NERC UK Butterfly project: adaptation across time
Assembly and post-processing scripts
These scripts are for documentation of the steps taken to produce draft genomes for the Velocity project.
The scripts are not designed for general use, though they may be of interest to researchers who are interested in resolving excessive heterozygosity in short-insert Illumina data and recovering gene-rich draft genomes.
Thymelicus acteon was used as a test case. Both the Redundans step and MESPA step (using proteins from Hmel2.5), improved BUSCO scores (see below).
Discovar de novo C:65.4%[S:57.1%,D:8.3%],F:25.3%,M:9.3%
Platanus2 C:71.2%[S:70.5%,D:0.7%],F:21.9%,M:6.9%
Platanus2+MESPA C:81.8%[S:81.2%,D:0.6%],F:13.5%,M:4.7%
Platanus2+Redundans+MESPA C:82.7%[S:82.1%,D:0.6%],F:13.0%,M:4.3%
Comparative annotation scripts
These scripts are for documentation of the steps taken to produce whole genome alignments and comparative annotations for the Velocity project.
The major steps in this process are:
- Deriving a phylogeny from BUSCO genes
- Aligning poly-A RNA-seq libraries if possible
- Whole genome alignment including a number of higher quality references per clade
- Comparative gene annotation with CAT

• _Records_:
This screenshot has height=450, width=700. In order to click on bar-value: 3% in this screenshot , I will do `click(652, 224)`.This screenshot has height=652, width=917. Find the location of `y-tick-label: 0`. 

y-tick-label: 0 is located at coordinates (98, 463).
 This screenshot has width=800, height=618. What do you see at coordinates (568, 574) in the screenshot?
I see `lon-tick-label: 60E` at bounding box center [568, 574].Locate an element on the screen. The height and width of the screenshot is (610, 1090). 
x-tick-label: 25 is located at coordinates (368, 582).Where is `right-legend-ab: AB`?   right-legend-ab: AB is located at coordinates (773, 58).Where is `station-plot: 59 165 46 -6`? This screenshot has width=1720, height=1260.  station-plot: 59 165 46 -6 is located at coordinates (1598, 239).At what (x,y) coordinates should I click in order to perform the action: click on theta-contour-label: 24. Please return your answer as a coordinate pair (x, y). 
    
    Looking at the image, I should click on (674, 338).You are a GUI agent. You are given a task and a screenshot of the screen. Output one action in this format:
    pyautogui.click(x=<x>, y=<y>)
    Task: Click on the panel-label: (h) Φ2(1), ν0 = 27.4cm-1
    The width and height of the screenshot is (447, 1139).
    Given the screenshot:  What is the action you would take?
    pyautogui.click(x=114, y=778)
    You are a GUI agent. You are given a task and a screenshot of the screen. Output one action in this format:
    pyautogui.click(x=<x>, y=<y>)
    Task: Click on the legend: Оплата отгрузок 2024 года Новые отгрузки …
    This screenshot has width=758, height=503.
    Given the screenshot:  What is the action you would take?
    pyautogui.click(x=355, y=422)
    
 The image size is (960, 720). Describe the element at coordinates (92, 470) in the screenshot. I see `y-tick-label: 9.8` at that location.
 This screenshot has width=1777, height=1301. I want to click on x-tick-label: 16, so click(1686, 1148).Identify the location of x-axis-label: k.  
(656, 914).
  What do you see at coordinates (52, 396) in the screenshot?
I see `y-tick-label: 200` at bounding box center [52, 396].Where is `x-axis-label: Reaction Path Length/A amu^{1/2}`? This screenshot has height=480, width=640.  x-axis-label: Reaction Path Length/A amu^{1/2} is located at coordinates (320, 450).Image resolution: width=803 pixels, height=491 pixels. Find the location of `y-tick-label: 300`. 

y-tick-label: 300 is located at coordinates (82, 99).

• _What this exercise asks_:
- a) According to the butterfly genome scripts page, which species served as the test case for the assembly and post-processing steps?
- b) From the butterfly genome scripts page, extract everything from "NERC UK Butterfly" down to "scores (see below).".

• _Exercise answers_:
- a) Thymelicus acteon

- b)
NERC UK Butterfly project: adaptation across time
Assembly and post-processing scripts
These scripts are for documentation of the steps taken to produce draft genomes for the Velocity project.
The scripts are not designed for general use, though they may be of interest to researchers who are interested in resolving excessive heterozygosity in short-insert Illumina data and recovering gene-rich draft genomes.
Thymelicus acteon was used as a test case. Both the Redundans step and MESPA step (using proteins from Hmel2.5), improved BUSCO scores (see below).